A threat analyst shared on Twitter on Monday that the official Waynesboro local government network may have been infiltrated by BianLian Ransomware.
The tweet shows that #BianLian claims to have city government information including fileserver data, files from the internal police station fileserver, public relations and various business files, notes and manuals.
The police department files are said to include reports, criminal investigations, staff personal data, internal files and manuals.
The attacker mentions specifically Mayor Lana Williams, Vice Mayor Jim Wood and Council member Kenny Lee. The data volume is shown to be 350 GB.
Emsisoft Threat Analyst Brett Callow told AFP that BianLian is a relatively new ransomware operation.
“Like other operations, they steal a copy of their targets’ data prior to encrypting the computers,” he said. “They then demand a ransom to delete the stolen data and provide a key to unlock the computers. If a victim doesn’t pay, the stolen data is released on the group’s site on the dark web.”

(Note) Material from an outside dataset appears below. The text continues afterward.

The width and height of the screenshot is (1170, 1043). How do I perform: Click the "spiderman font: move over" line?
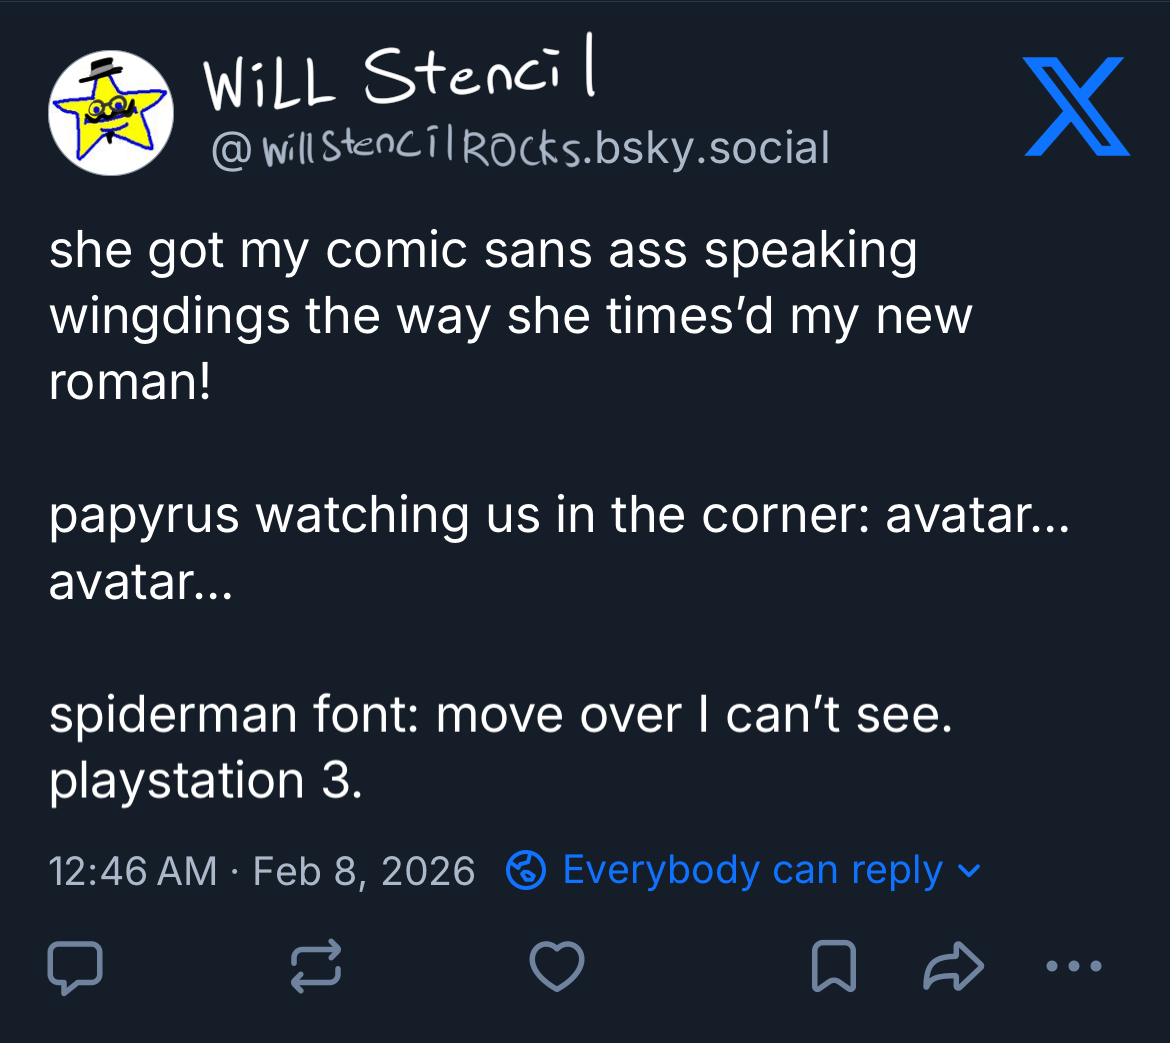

It is unknown whether they have locked Waynesboro out of any files or demanded a ransom.
The group targets organizations in all verticals across both the public and private sectors. The claim that they have accessed police data is of particular concern, Callow said.
“Some attacks on police departments have resulted in prosecutions being dropped due to lost evidence,” Callow said. “In one case, the hackers even threatened to release information about police informants to the people they were informing on.”
Callow said he does not have any information on who BianLian is or where they are based.
According to Emsisoft, a company offering cybersecurity solutions, at least 15 local governments in the United States have been impacted by ransomware in 2023, and 11 of the 15 had data stolen.
In 2022, 106 state or municipal governments or agencies were affected by ransomware, an increase from 77 attacks on government in 2021.
Data was stolen in at least 27 of the 106 incidents.
According to a report by Emsisoft, in previous years, major cities such as Baltimore and Atlanta were faced with ransomware attacks, but in 2022, only smaller governments appear to have been impacted.
“This may indicate that larger governments are now making better use of their larger cybersecurity budgets, while smaller governments with smaller budgets remain vulnerable,” the report reads.
Augusta Free Press has reached out to City Manager Mike Hamp for comment.